Opened in 1997 the Erotic Museum of Barcelona is slap bang in the middle of the city on La Rambla. It promises ‘Sensuality, sexuality, provocation... Fun!’. It’s all here, too, from the sultry world of the Kama Sutra, right through to samples of erotic art that have been banned in Japan. As well as international exhibits the 800-strong collection also delves into the murky world of Spanish pornographic cinema.
If the French and Spanish choose the erotic over sex, traditionally the British are known for evading the subject of sex entirely. This nation of over 60 million sex-starved souls cannot muster up one upstanding sex museum, but being very British London’s landmark British Museum houses a secret section devoted to, well, you know what. Items deemed ‘obscene’ are said to have been stored away in the Secretum since the nineteenth century. Some have made their way into the main collections, though others remain locked away, too shocking for the genteel Brits. We’ve not yet managed to squirrel our way in, but if you do we’d love to hear what you unearth...
The Museum of Sex, or MoSex as it is also affectionately known, opened in 2002 in Manhattan and has expanded to an impressive size since.
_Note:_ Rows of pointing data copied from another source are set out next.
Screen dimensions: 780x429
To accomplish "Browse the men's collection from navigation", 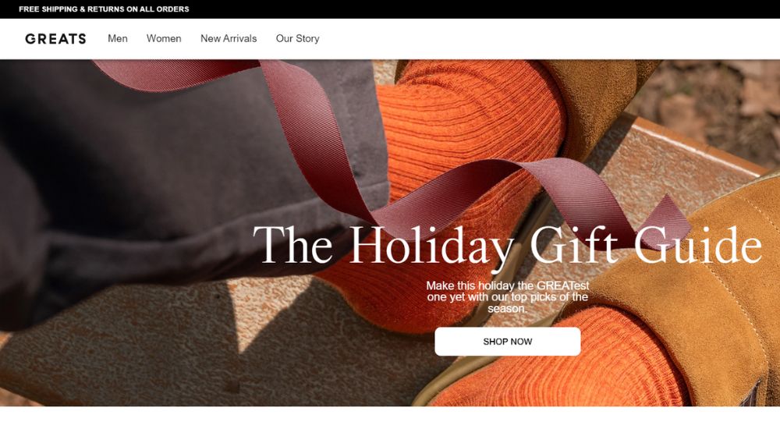I will click(118, 38).
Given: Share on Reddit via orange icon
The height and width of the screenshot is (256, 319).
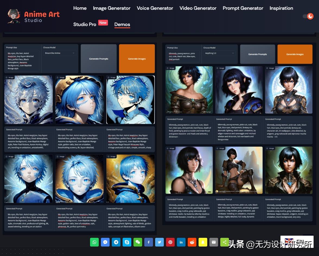Looking at the screenshot, I should (192, 242).
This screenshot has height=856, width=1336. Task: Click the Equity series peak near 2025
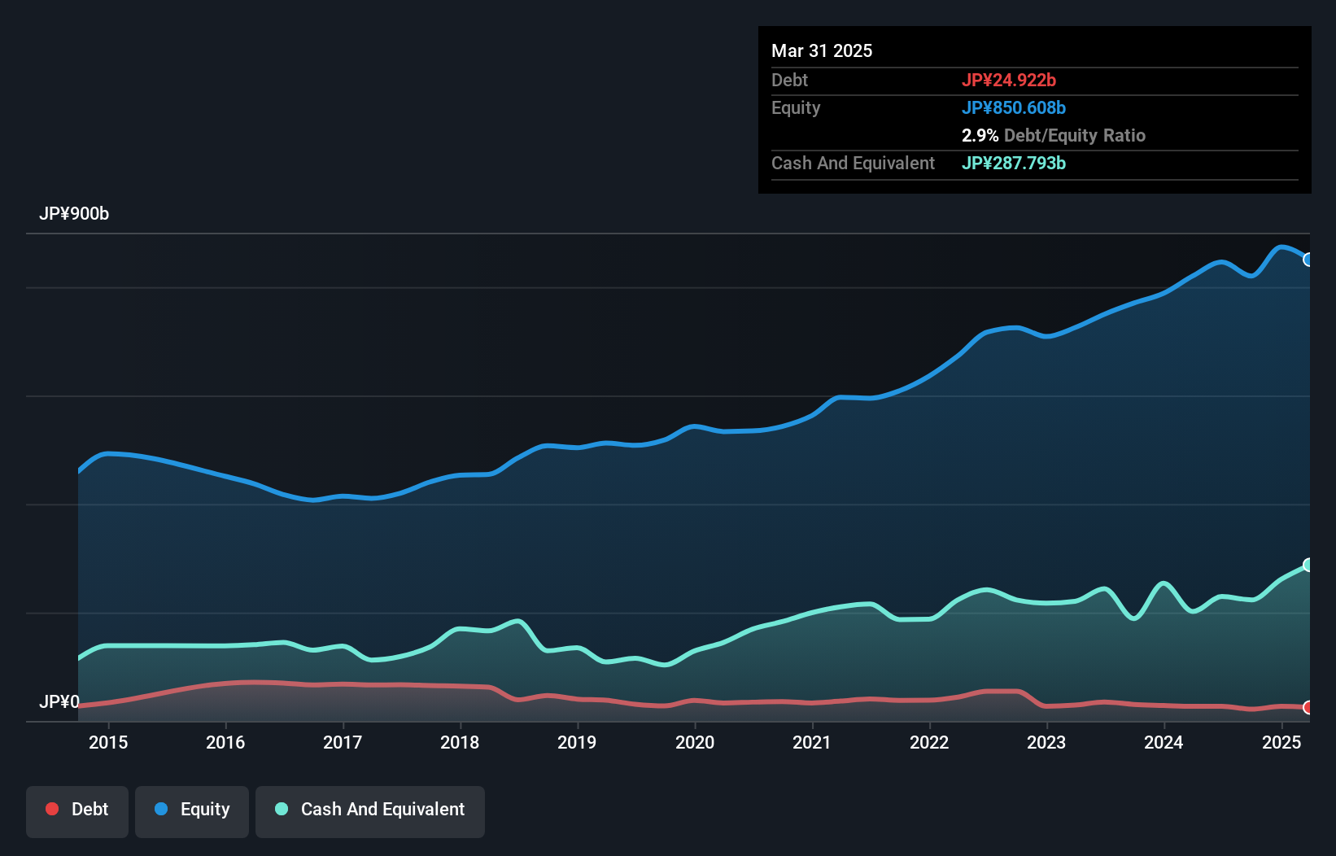pos(1284,244)
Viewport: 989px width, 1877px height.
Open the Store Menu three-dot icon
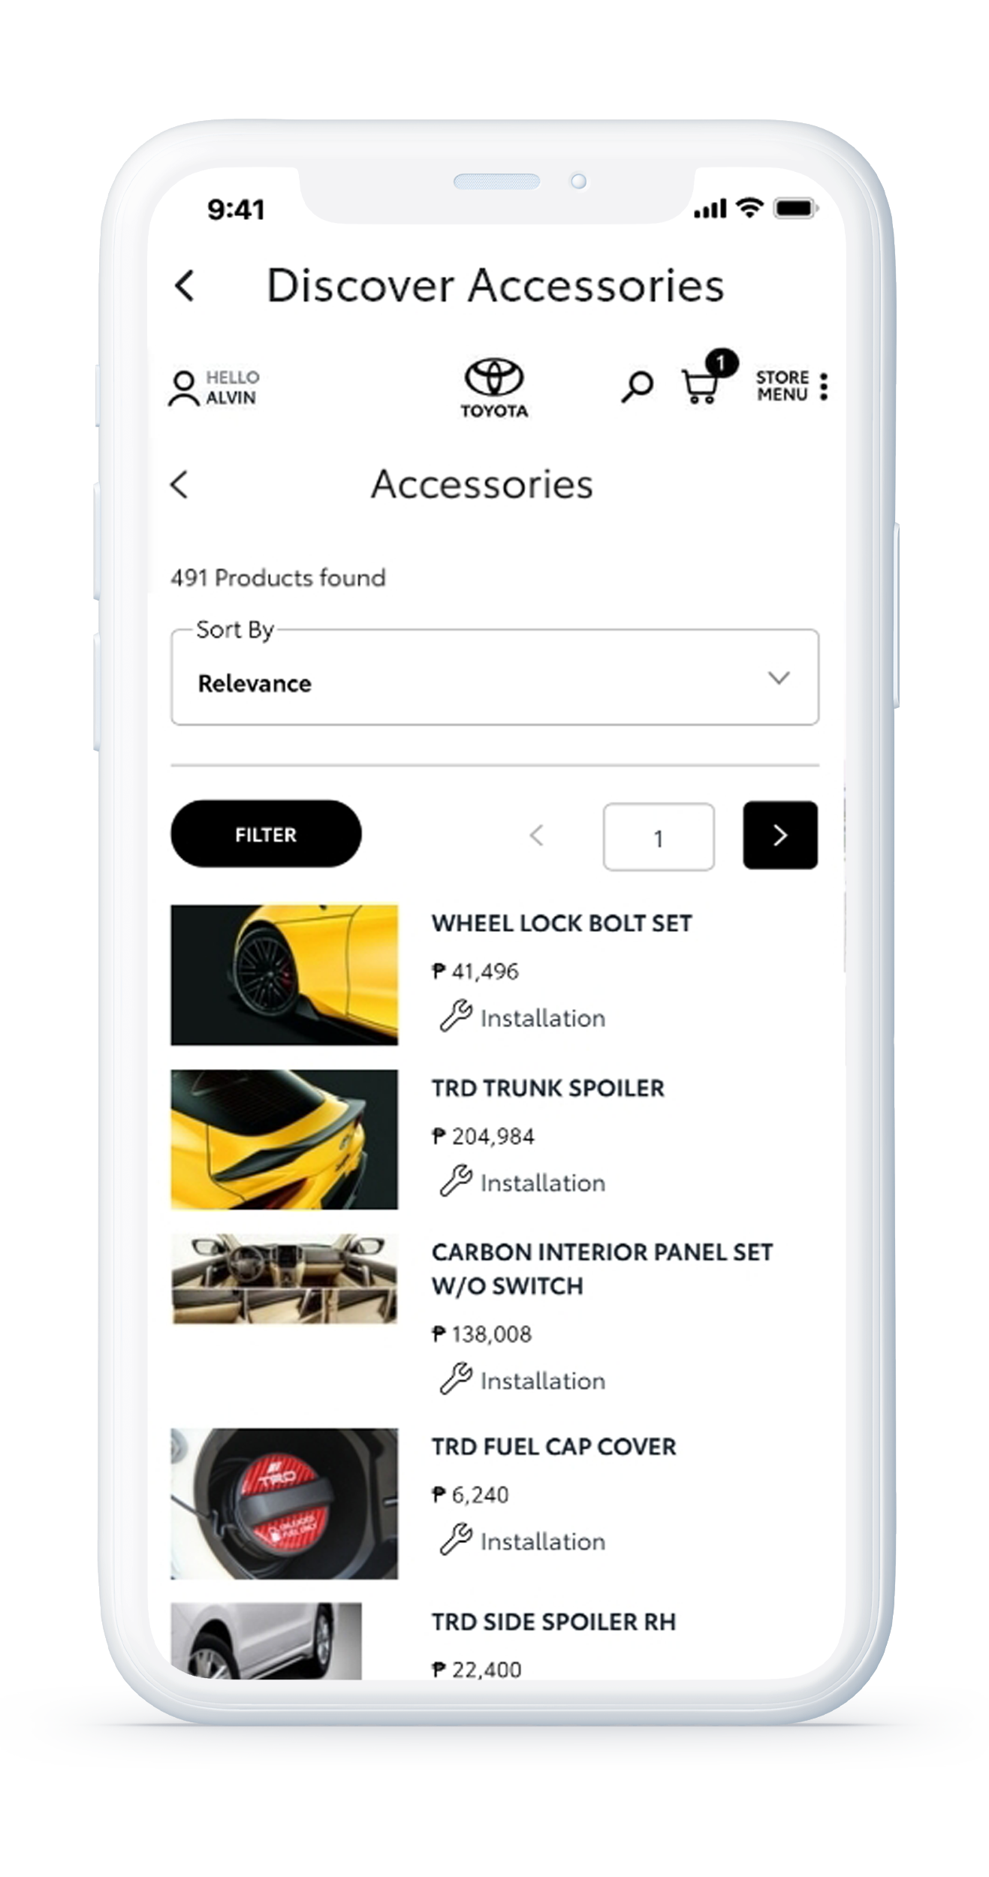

Its mission statement is to ‘preserve and present the history, evolution and cultural significance of human sexuality’ and it has a scholarly angle to its permanent and ever changing temporary exhibitions. Unlike some sex museums it weaves in lesbian and gay sexual narratives too. Even their café is designed to get you in the mood, and they sell ‘penis pasta’ and the delightfully naughty-sounding ‘dirty fortune cookies’.
The Russians seem to have less qualms about all things carnal with sex museums in both Moscow and St Petersburg. MusEros in St Petersburg opened in 2004 and it’s an impressive member of Europe’s sex museum fraternity with a 3D cinema, multimedia gallery and the largest collection of sex machines in the country. It even claims to have its hands on the preserved penis of legendary man about court Rasputin. It also offers answers to 'anything you ever wanted to know about sex, but were too afraid to ask'.
Many of Europe’s sex museums are actually fairly tame. If you're interested in something a little more hardcore head to Prague. Providing everyone in the group consents, you can visit the Sex Machines Museum. Opened in 2002 it claims to be the only museum in the world dedicated to sex machines – and we are not going to argue with them. Spread across a threesome of floors are a frankly frightening smorgasbord of around 200 gadgets and a store for seriously strange souvenirs. We’ll just mention the more, er, mainstream exhibits like ‘copulation tables’ and the trusty old vibrator. The ‘domination chairs’? Well that is an entirely different feature altogether…
As China has grown to become an economic and political superpower, the country has also emerged as a willing partner on the sex museum circuit. The first sex museum swung open its doors in Shanghai in the late 1990s and has played the field a bit since, shifting between various venues before finally settling down in TongLi. Their eclectic collection is said to number over 3000 exhibits with a particularly impressive orgy of Asian erotic art. The exhibits are laid out in various buildings surrounding a sculpture garden (we reckon you can guess what some of the sculptures look like) along thematic lines such as masturbation, homosexuality, prostitution and threesomes.